When satrad 2.0 is completed, they will - we will - enjoy one network with the combined bandwidth of both.
 
As I said before Satrad has it's problems among them lately all XM music channels are mono and the sound was never great. But at least for me drop outs have never been a problem, I recently drove to Va and back from Ma and don't think I experienced one drop out. I did stay on Rt 95 almost all the way and if XM uses repeaters I'm sure they would be servicing the highway, but I've been all over the NE and have not experienced a lot of dropouts. Now if they could do something about the abysmal sound I'd be happy.
 
KB1OKL said:
As I said before Satrad has it's problems among them lately all XM music channels are mono and the sound was never great. But at least for me drop outs have never been a problem, I recently drove to Va and back from Ma and don't think I experienced one drop out. I did stay on Rt 95 almost all the way and if XM uses repeaters I'm sure they would be servicing the highway, but I've been all over the NE and have not experienced a lot of dropouts. Now if they could do something about the abysmal sound I'd be happy.

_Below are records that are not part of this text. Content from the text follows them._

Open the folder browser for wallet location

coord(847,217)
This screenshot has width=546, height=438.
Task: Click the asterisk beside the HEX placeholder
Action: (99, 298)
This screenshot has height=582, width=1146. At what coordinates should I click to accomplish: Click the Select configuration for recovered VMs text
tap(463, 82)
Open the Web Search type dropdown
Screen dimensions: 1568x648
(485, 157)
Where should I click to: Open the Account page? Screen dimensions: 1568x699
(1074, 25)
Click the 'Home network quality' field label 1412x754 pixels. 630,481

95 was always solid for me, but I-81 between Bristol and Charlottesville in VA, there was a stretch or road where a mountain was right on the side of the road and it would die out (but only northbound) for a good four or five miles. That was annoying, but it was a very, very steep tall mountain.
 
Zach said:
You must live somewhere with a repeater. ...

I can't speak for Sirius, but the closer to DC and NYC you are, the more likely you're getting XM off a repeater.

The dirty little secret of "satellite" radio is that the vast majority of customers get their signal from the terrestrial repeaters.

I once had a tour of the XM facility in Washington, and this was volunteered by their engineering staff.

- Jonathan
 
Since this thread has departed from the original "thunk", I wonder what is going on with this planned terrestrial subscription service!
I suspect that, as 1Worldspace tried, they will eventually lean toward more mainstream content.